Czekolada jest smaczna, zawiera wiele cennych składników odżywczych, ale aby jej spożycie wyszło nam na zdrowie, dietetycy zalecają umiar. Niestety w każdej czekoladzie jest cukier i tłuszcz kakaowy, co podnosi jej wartość kaloryczną. Stugramowa tabliczka czekolady zarówno gorzkiej, jak i mlecznej ma porównywalną liczbę kalorii, czyli – ok. 500-600. Czekolady nadziewane, w zależności od „wsadu”, też są mniej lub bardziej tuczące, podobnie czekolady do picia: na ciepło czy na zimno.


Łakomstwo nie popłaca


- Najwięcej korzyści dla naszego zdrowia mają czekolady z największą ilością kakao, powyżej 70 proc. Im więcej czekolada ma kakao, tym bogatsza jest w pochodzące z niego żelazo, magnez i zawarte w ziarnie kakaowca, korzystnie działające antyoksydanty. Jednak wszystkie doniesienia naukowe o tym, że gorzka czekolada zapobiega miażdżycy, rozpuszcza skrzepy we krwi czy poprawia pamięć, są raczej naukowymi nowinkami, które by uznać za naprawdę rzetelne, trzeba jeszcze potwierdzić w badaniach epidemiologicznych na szeroką skalę – mówi Agnieszka Jarosz z Instytutu Żywności i Żywienia w Warszawie.

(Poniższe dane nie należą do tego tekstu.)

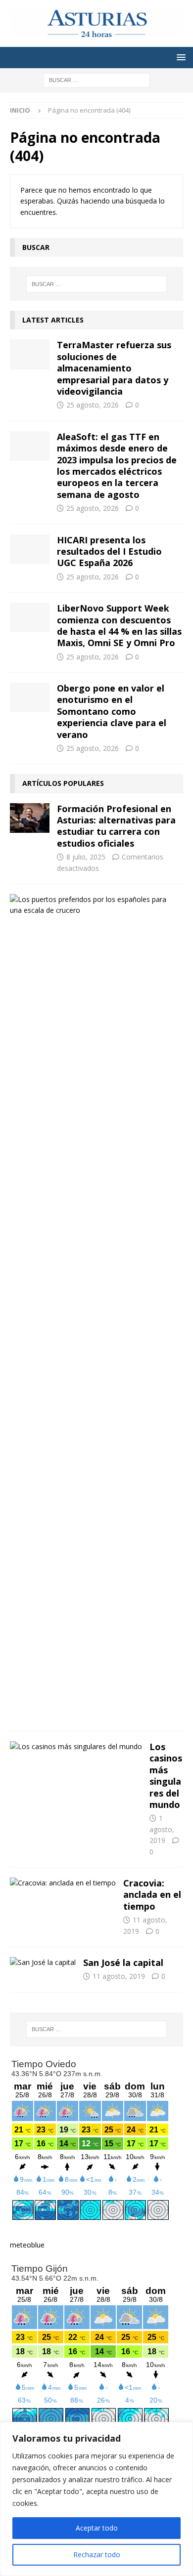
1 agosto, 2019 (161, 1829)
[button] (179, 57)
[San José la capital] (43, 1962)
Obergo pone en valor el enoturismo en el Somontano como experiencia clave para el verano (111, 711)
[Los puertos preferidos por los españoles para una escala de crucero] (93, 905)
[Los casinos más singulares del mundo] (76, 1746)
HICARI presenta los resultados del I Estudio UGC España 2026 (109, 551)
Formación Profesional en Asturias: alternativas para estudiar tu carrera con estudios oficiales (116, 826)
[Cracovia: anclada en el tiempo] (63, 1883)
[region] (96, 2499)
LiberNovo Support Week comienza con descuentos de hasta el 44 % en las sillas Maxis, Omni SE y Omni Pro (119, 625)
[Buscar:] (97, 79)
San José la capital (123, 1962)
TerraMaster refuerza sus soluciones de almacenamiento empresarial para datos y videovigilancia (114, 368)
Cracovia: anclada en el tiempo (152, 1894)
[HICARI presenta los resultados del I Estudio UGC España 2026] (29, 549)
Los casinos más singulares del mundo (165, 1775)
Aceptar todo (97, 2528)
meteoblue (27, 2244)
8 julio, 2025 (85, 856)
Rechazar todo (96, 2554)
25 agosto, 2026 (92, 404)
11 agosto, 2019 (119, 1976)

– Czekolady w żadnym wypadku nie należy traktować jak lekarstwa, a jedynie jak smakołyk. Zamiast jedzenia czekolady poleciłabym, zwłaszcza dzieciom, picie kakao z mlekiem, bo zawarty w nim wapń wzmacnia kości, poza tym taki napój ma mniej tłuszczu. Z kolei lepiej, by dzieci jadły czekoladę, niż sięgały po cukierki. Czekolada bowiem łatwiej się rozpuszcza i nie zalega w jamie ustnej, przez co nie sprzyja tak bardzo próchnicy zębów, jak inne słodycze. Należy pamiętać, że czekolada działa obstrukcyjnie. Od jej jedzenia powinny się powstrzymać osoby mające kłopoty z nadwagą, ale szczupli mogą ją jeść często, oczywiście w granicach zdrowego rozsądku. Gorąca czekolada w płynie pita dwa razy w tygodniu będzie w sam raz, pod warunkiem, że ograniczymy inne słodycze – radzi Agnieszka Jarosz.